We all know that rooms are just empty spaces, and no one can even dream of making a delicacy out of them. The only room is the mushroom.
Life's a beach. Enjoy the waves.
Trying to get to the end of the rainbow is a gold move.
What do you call dangerous precipitation?
A rain of terror!
What do you call an 'O' on fire?
Flamingo.
what do you call the smaller rivers that run into the nile?
The juveniles
After being stuck in the ice storm all day long, the man said, "I am starving. Can I avalanche?"
What do snowmen eat for breakfast?
Frosted Flakes.
How did the raindrop ask another raindrop on a date?
He asked her “Water you doing tonight?”
My glasses may be fogged up, but don’t worry I’ll be fine.
I’m optimistic!
How do you split the ocean in half?
With a sea-saw.
Sorry for raining on your parade, I really thought it'd be snow problem.
Whats a bad flower pick-up line?
Lets put our tulips together?
How do cows intake water?
by Osmoosis.
Q: How is hurricane season like Christmas?
A: At some point, there’s going to be a tree inside your house.
Why don’t Native Americans like to do rain dances in April anymore?
Because April showers bring Mayflowers.
Never forget how beautiful the mountains are. You don't want to take them for granite.
What do you get if you cross a sheepdog with a rose? A collie-flower!
It's ok to be negative if you find yourself in a thunderstorm.
You probably won't get struck by lightning.
What did you call an awesome geologist? A rockstar!
Why do trees always get hired? They have the right qual-leaf-ications.
What did the grouchy mushroom say to the loud mushroom? - Put a cap on it.
What does a door to door flower salesman do?
Petal his wares.
I sang the rainbow song to a cop yesterday.
They arrested me for colorful language.
What type of room do you eat? A mush room.
What did the monochrome say to the rainbow?
Oh no! My arch nemesis!
I told my friend a tree pun.
He was stumped.
Even during thunderstorms, Santa can still deliver presents because raindeers fly his sleigh.

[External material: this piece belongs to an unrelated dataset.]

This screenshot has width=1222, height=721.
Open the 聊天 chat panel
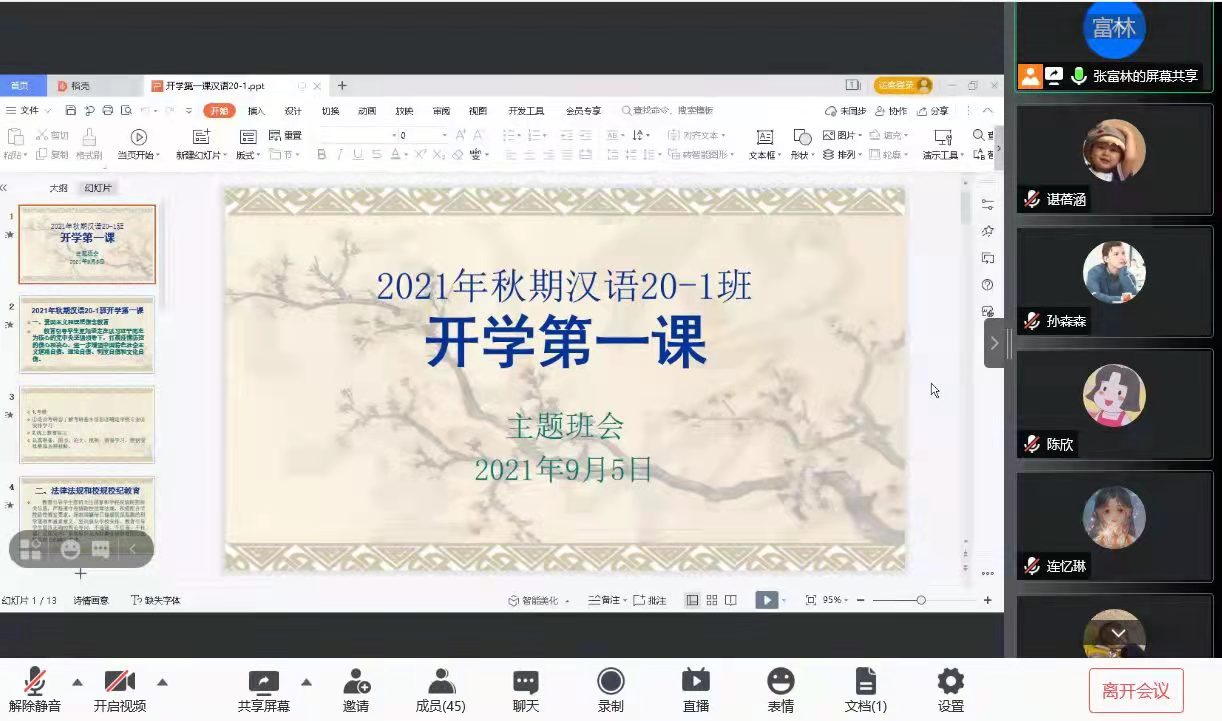[x=526, y=683]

Why couldn’t the oak tree make friends? All of the other trees thought that he was a bit shady.
They told me they were handing out free beef at the beach...

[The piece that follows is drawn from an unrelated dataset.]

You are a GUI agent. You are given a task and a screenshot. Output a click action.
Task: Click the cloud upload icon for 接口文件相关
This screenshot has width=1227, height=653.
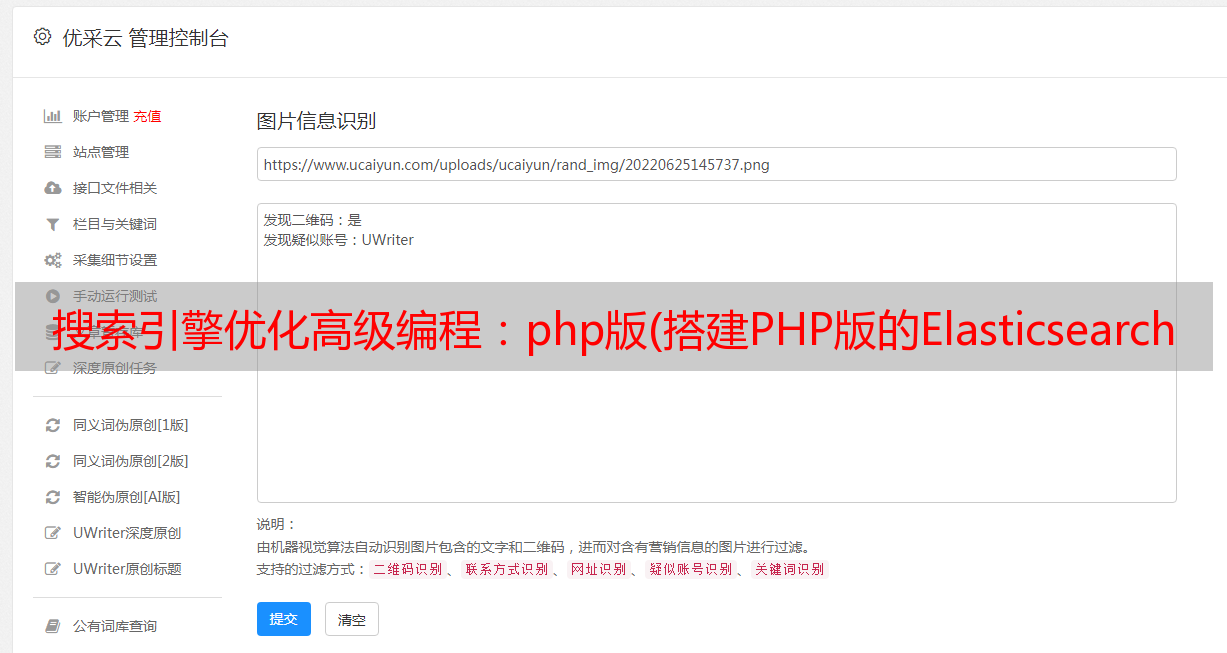[53, 188]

When I arrived I realized it was a bay-con.
What did the nut tree say when his wife left him? I walnut stand for this!
They had us working like dogs at work after a storm
All I did was pick up sticks and bark.
When does soil get rich?
When mother nature makes it rain.
What do you call two bandits in a race on the ocean.
Piracy.
What is at the end of a rainbow?
The letter W.
Why did the obtuse Triangle go to the beach?
Because it was more than 90°.
What’s a bigamist?
It’s what Italians call a thick fog.
What is the difference between a wet day and a lion with a toothache? A wet day is pouring with rain, the other is roaring with pain.
What did the sink say to the water faucet?
You’re a real drip.
Why are flowers so good at problem-solving?
They know how to nip things in the bud.
What did the flower tell his son before a big game?
I’m rooting for you.
R.I.P boiled water. You will be mist
What is another king’s favorite type of precipitation?
Reign!
Did you hear about the sea captain who made a special salt-proof boat for the salty waters of the ocean?
It was a sailing solution to cross a saline solution
What do you call a dinosaur that got stuck in the rain?
A driplodocus.
If your canoe turns upside down in the water, you can wear it on your head.
Because it’s capsized.
What did the lobsterman say when his crate turned up empty?
It a-piers we have a problem.
What holds the sun up in the sky?
Sunbeams
Why was the boxer fired from his job?
He never punched out.
Poured beer over my garden before planting the lawn. I hoped the grass would come up half cut.